A newly discovered photo believed to show Grynszpan survived World War II.
A newly discovered photo believed to show Grynszpan survived World War II. Jewish Museum of Vienna

When Herschel Grynszpan was 17, he killed a German diplomat, whose death was used as a pretense for Kristallnacht, the 1938 attacks on Jews in Germany that began the Holocaust. Grynszpan himself was taken to a concentration camp, where he was thought to have died in the early 1940s.

But a newly discovered photo from 1946 suggests that he may have survived the war.

Christa Prokisch, an archivist at the Jewish Museum of Vienna, found the photo in the museum’s collection. When she saw the face of the young man in the photo above, she told the Guardian, “I recognized him immediately.”

With Armin Fuhrer, a German historian and journalist who has written a biography of Grynszpan, she sought to prove her instinct right.

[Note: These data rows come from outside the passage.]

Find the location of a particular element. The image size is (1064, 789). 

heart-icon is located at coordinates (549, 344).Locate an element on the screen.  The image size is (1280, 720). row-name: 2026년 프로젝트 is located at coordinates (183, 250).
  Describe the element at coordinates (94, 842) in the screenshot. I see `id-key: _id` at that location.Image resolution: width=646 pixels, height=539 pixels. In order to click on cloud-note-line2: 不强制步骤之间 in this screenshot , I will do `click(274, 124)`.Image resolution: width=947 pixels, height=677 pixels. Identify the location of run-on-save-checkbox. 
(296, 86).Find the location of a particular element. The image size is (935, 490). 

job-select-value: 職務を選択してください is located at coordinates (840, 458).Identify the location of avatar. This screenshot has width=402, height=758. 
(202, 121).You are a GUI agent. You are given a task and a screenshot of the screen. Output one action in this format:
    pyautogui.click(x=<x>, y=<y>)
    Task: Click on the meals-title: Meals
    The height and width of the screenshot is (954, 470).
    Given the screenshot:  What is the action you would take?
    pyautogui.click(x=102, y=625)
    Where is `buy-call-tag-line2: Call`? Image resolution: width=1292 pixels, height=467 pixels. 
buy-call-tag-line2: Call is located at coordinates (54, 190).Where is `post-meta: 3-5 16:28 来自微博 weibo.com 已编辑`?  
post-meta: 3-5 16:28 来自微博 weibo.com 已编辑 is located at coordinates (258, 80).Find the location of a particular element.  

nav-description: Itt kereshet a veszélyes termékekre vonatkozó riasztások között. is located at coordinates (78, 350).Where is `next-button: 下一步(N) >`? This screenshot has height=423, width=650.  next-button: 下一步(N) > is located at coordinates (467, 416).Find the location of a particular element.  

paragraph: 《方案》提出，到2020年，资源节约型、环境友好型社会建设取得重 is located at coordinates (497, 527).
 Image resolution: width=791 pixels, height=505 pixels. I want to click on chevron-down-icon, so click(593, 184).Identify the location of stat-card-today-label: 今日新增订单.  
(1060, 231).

As the Guardian reports, they had a face recognition test conducted on the photo, and it showed a 95 percent match with other photos of the young man.

Grynszpan right after his arrest in 1938.
Grynszpan right after his arrest in 1938. German Federal Archives

Grynszpan was born in Germany, to parents who had immigrated there from Poland, but by the time he was 17, he was a stateless person living in Paris. As a Jewish person born in Germany, he wasn’t entitled to citizenship there; when he was a teenager, Poland passed a law stripping Polish people who’d lived abroad for more than five years of their citizenship.

In France, Grynszpan was living with his uncle in a Yiddish-speaking community while waiting to immigrate to Palestine, when his family was deported from Germany. They were sent to a refugee camp on the Polish border, in squalid conditions. Grynszpan went to the German embassy in Paris, perhaps intending to kill the ambassador, and shot a high-ranking diplomat instead.

Arrested by the French police, Grynszpan was eventually taken by the Gestapo to the Sachsenhausen concentration camp; the last evidence of his life dates to 1942. His parents, who emigrated to Israel after the war, had him declared dead in 1960. But there have always been rumors that he survived the world and was still alive in France, Germany, or Israel.

If Grynszpan did survive the war, it opens a new mystery: how did he do it?